— SUPPLIED DATA —
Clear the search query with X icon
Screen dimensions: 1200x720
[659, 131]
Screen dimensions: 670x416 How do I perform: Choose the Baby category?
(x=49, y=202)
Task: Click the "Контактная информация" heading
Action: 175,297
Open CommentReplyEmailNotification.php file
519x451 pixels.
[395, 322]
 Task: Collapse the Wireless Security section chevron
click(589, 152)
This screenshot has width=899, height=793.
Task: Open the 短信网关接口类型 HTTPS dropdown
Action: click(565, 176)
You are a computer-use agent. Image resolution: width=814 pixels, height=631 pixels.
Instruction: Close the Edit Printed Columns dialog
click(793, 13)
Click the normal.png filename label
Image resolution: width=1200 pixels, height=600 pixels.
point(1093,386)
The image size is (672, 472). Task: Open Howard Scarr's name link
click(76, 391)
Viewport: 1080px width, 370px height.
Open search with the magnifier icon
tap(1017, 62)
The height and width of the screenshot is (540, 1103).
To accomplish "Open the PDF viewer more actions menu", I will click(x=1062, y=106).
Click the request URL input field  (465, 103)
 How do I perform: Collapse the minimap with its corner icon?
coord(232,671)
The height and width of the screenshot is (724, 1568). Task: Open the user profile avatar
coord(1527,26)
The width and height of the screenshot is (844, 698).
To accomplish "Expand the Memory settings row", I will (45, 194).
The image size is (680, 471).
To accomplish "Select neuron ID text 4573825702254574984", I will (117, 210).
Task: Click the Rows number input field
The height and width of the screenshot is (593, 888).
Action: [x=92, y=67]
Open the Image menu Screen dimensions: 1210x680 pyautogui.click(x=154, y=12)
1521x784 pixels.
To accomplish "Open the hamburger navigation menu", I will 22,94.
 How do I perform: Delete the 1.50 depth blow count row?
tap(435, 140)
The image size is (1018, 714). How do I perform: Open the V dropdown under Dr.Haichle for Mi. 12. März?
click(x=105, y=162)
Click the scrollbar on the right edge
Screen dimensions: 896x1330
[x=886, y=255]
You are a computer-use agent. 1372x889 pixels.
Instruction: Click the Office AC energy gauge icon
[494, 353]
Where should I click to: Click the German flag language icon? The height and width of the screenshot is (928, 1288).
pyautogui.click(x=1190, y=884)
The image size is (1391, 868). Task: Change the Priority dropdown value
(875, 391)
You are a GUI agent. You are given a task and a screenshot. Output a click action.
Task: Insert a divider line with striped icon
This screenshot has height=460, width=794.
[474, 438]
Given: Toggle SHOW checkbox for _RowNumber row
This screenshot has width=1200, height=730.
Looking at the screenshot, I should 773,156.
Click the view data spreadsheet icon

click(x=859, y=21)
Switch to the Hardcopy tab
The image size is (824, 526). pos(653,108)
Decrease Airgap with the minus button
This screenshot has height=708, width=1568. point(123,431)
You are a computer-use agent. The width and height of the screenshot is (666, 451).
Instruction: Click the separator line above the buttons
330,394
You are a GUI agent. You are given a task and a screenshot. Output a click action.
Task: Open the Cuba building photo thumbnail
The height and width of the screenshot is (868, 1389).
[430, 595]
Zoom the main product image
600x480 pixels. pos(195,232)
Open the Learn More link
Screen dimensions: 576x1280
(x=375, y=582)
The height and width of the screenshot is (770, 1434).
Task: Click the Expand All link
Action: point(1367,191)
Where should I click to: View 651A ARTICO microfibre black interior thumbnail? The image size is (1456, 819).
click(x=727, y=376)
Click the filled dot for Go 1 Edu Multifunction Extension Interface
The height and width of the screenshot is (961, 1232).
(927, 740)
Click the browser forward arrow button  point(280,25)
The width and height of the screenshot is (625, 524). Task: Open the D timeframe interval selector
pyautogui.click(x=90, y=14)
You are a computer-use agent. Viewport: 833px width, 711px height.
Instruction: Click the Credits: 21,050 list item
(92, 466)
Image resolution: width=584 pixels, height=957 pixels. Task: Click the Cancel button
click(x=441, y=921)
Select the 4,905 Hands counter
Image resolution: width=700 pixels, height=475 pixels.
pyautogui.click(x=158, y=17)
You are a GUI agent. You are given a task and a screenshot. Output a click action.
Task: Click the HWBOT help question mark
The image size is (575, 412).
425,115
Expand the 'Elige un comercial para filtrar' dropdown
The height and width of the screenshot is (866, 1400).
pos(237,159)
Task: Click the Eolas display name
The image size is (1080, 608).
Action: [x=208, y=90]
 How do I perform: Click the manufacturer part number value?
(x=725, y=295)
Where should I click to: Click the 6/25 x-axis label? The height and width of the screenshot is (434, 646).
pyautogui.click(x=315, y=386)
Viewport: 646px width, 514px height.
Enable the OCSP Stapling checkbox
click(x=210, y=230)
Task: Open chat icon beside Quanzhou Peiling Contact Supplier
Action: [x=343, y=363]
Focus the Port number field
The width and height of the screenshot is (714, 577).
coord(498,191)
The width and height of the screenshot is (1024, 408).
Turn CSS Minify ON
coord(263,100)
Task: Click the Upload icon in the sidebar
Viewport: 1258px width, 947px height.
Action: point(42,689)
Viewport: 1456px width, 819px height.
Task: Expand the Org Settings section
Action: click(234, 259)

— EXERCISE REQUIREMENTS —
From top to bottom, return the material above unchanged.

— SOLUTION TO THIS PROBLEM —
Clear the search query with X icon
Screen dimensions: 1200x720
[659, 131]
Screen dimensions: 670x416 How do I perform: Choose the Baby category?
(x=49, y=202)
Task: Click the "Контактная информация" heading
Action: 175,297
Open CommentReplyEmailNotification.php file
519x451 pixels.
[395, 322]
 Task: Collapse the Wireless Security section chevron
click(589, 152)
This screenshot has width=899, height=793.
Task: Open the 短信网关接口类型 HTTPS dropdown
Action: click(565, 176)
You are a computer-use agent. Image resolution: width=814 pixels, height=631 pixels.
Instruction: Close the Edit Printed Columns dialog
click(793, 13)
Click the normal.png filename label
Image resolution: width=1200 pixels, height=600 pixels.
point(1093,386)
The image size is (672, 472). Task: Open Howard Scarr's name link
click(76, 391)
Viewport: 1080px width, 370px height.
Open search with the magnifier icon
tap(1017, 62)
The height and width of the screenshot is (540, 1103).
To accomplish "Open the PDF viewer more actions menu", I will click(x=1062, y=106).
Click the request URL input field  (465, 103)
 How do I perform: Collapse the minimap with its corner icon?
coord(232,671)
The height and width of the screenshot is (724, 1568). Task: Open the user profile avatar
coord(1527,26)
The width and height of the screenshot is (844, 698).
To accomplish "Expand the Memory settings row", I will (45, 194).
The image size is (680, 471).
To accomplish "Select neuron ID text 4573825702254574984", I will (117, 210).
Task: Click the Rows number input field
The height and width of the screenshot is (593, 888).
Action: [x=92, y=67]
Open the Image menu Screen dimensions: 1210x680 pyautogui.click(x=154, y=12)
1521x784 pixels.
To accomplish "Open the hamburger navigation menu", I will 22,94.
 How do I perform: Delete the 1.50 depth blow count row?
tap(435, 140)
The image size is (1018, 714). How do I perform: Open the V dropdown under Dr.Haichle for Mi. 12. März?
click(x=105, y=162)
Click the scrollbar on the right edge
Screen dimensions: 896x1330
[x=886, y=255]
You are a computer-use agent. 1372x889 pixels.
Instruction: Click the Office AC energy gauge icon
[494, 353]
Where should I click to: Click the German flag language icon? The height and width of the screenshot is (928, 1288).
pyautogui.click(x=1190, y=884)
The image size is (1391, 868). Task: Change the Priority dropdown value
(875, 391)
You are a GUI agent. You are given a task and a screenshot. Output a click action.
Task: Insert a divider line with striped icon
This screenshot has height=460, width=794.
[474, 438]
Given: Toggle SHOW checkbox for _RowNumber row
This screenshot has width=1200, height=730.
Looking at the screenshot, I should 773,156.
Click the view data spreadsheet icon

click(x=859, y=21)
Switch to the Hardcopy tab
The image size is (824, 526). pos(653,108)
Decrease Airgap with the minus button
This screenshot has height=708, width=1568. point(123,431)
You are a computer-use agent. The width and height of the screenshot is (666, 451).
Instruction: Click the separator line above the buttons
330,394
You are a GUI agent. You are given a task and a screenshot. Output a click action.
Task: Open the Cuba building photo thumbnail
The height and width of the screenshot is (868, 1389).
[430, 595]
Zoom the main product image
600x480 pixels. pos(195,232)
Open the Learn More link
Screen dimensions: 576x1280
(x=375, y=582)
The height and width of the screenshot is (770, 1434).
Task: Click the Expand All link
Action: point(1367,191)
Where should I click to: View 651A ARTICO microfibre black interior thumbnail? The image size is (1456, 819).
click(x=727, y=376)
Click the filled dot for Go 1 Edu Multifunction Extension Interface
The height and width of the screenshot is (961, 1232).
(927, 740)
Click the browser forward arrow button  point(280,25)
The width and height of the screenshot is (625, 524). Task: Open the D timeframe interval selector
pyautogui.click(x=90, y=14)
You are a computer-use agent. Viewport: 833px width, 711px height.
Instruction: Click the Credits: 21,050 list item
(92, 466)
Image resolution: width=584 pixels, height=957 pixels. Task: Click the Cancel button
click(x=441, y=921)
Select the 4,905 Hands counter
Image resolution: width=700 pixels, height=475 pixels.
pyautogui.click(x=158, y=17)
You are a GUI agent. You are given a task and a screenshot. Output a click action.
Task: Click the HWBOT help question mark
The image size is (575, 412).
425,115
Expand the 'Elige un comercial para filtrar' dropdown
The height and width of the screenshot is (866, 1400).
pos(237,159)
Task: Click the Eolas display name
The image size is (1080, 608).
Action: [x=208, y=90]
 How do I perform: Click the manufacturer part number value?
(x=725, y=295)
Where should I click to: Click the 6/25 x-axis label? The height and width of the screenshot is (434, 646).
pyautogui.click(x=315, y=386)
Viewport: 646px width, 514px height.
Enable the OCSP Stapling checkbox
click(x=210, y=230)
Task: Open chat icon beside Quanzhou Peiling Contact Supplier
Action: [x=343, y=363]
Focus the Port number field
The width and height of the screenshot is (714, 577).
coord(498,191)
The width and height of the screenshot is (1024, 408).
Turn CSS Minify ON
coord(263,100)
Task: Click the Upload icon in the sidebar
Viewport: 1258px width, 947px height.
Action: point(42,689)
Viewport: 1456px width, 819px height.
Task: Expand the Org Settings section
Action: click(234, 259)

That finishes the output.